Task to complete:
Nothing but the lines from the one that contains "The width and height of the screenshot is (1696, 1740)." through the end of the data should be reproduced, and each must match exactly.

Collected data entries:
▼

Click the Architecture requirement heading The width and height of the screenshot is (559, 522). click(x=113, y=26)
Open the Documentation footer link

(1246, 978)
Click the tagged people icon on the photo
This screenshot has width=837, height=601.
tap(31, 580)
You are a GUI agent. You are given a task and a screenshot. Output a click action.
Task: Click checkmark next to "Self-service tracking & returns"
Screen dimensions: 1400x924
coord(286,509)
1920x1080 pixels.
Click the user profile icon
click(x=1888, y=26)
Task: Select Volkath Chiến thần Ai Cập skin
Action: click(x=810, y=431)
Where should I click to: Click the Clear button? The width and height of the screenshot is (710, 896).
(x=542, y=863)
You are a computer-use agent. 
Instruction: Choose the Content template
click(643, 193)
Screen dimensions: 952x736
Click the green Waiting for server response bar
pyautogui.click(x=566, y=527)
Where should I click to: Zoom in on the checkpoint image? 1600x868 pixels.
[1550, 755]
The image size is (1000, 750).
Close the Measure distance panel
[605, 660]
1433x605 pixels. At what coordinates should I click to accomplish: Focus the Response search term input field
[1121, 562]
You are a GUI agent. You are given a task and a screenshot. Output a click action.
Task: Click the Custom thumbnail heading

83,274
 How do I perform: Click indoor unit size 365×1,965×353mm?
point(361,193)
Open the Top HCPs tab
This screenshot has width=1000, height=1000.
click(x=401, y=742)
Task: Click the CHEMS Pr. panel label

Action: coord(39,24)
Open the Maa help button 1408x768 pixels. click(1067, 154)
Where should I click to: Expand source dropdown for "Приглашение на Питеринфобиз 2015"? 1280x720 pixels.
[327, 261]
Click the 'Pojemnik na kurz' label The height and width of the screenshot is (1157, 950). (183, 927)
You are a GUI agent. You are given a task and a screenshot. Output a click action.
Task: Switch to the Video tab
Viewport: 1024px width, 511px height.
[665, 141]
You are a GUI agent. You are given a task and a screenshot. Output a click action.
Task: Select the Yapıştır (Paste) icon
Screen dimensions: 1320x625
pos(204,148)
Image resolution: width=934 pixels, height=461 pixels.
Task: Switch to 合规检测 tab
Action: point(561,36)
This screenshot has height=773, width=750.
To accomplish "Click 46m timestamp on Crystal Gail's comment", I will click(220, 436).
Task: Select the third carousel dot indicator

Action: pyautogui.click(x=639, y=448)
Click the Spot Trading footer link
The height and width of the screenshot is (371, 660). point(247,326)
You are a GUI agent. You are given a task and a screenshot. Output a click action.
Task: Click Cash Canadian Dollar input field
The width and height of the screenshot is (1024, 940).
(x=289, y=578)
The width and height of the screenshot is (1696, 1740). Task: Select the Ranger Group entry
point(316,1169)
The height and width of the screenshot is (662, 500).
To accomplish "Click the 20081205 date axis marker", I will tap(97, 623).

▲

Response area:
The width and height of the screenshot is (1696, 1740). Task: Select the Ranger Group entry
point(316,1169)
The height and width of the screenshot is (662, 500).
To accomplish "Click the 20081205 date axis marker", I will tap(97, 623).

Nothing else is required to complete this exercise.